Seven ways to eat a more plant-based diet

Diners at table being served

1 Eat with friends
If you have friends coming over for food and just one is following a meat-free diet, make the same meal for everyone. Not only will you spare yourself the hassle of cooking different dishes, you’ll also actually pep up your party: research from the University of Chicago shows that sharing the same food, not just sitting down to eat together, improves trust and cooperation.

2 Explore new cuisines
Forget what you can’t eat and get excited about discovering new ingredients and restaurants. Ethiopia has a reputation for incredible, soul-warming vegan food. Dishes from south India are less likely to use meat and ghee than those from the north.
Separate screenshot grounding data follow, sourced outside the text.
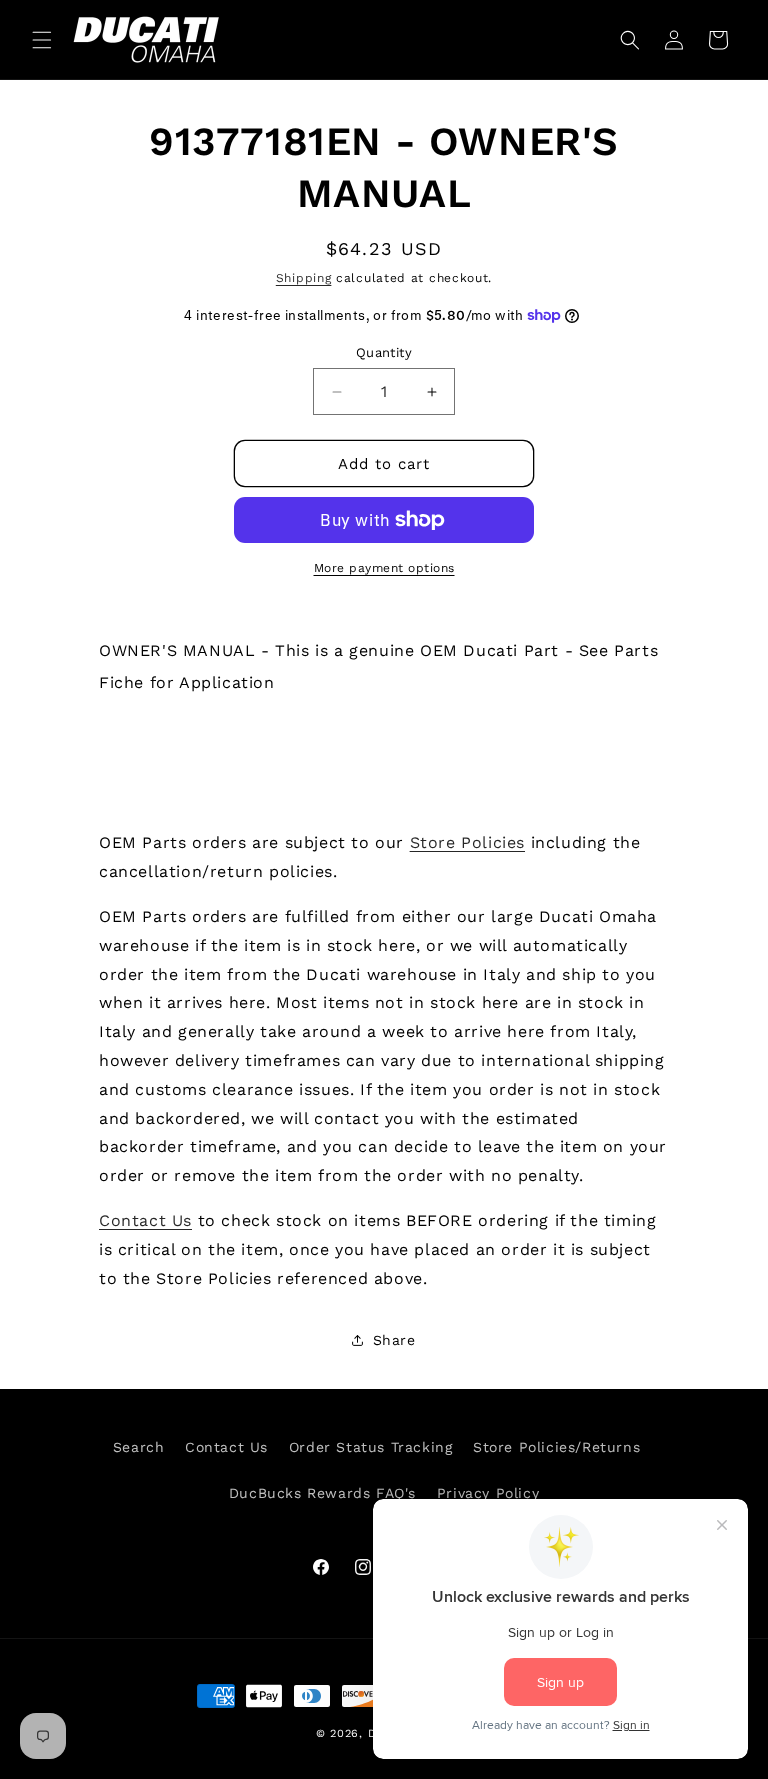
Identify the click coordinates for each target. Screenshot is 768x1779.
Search (139, 1447)
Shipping (304, 278)
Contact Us (145, 1220)
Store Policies (467, 842)
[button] (42, 40)
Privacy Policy (488, 1493)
If you’re looking up recipes, you might be able to get inspiration from certain occasions: food that’s eaten in Greece during Lent, for example, is mostly meat- and dairy-free.

3 Challenge yourself to a 30-plant week
Five a day? Old news. Scientists in the US found that people who ate 30 different kinds of plants in a week had a much more varied gut microbiome than those who ate 10 or fewer. Their research showed it could improve your digestion and reduce the risk of bowel cancer. So how do we fit more plant-based foods into our diet? Think about adding one extra vegetable to your side salad. Grate a carrot into tomato sauce in lieu of sugar. Start eating plants at breakfast, adding dried or fresh fruits to porridge, or cooking up spinach or mushrooms.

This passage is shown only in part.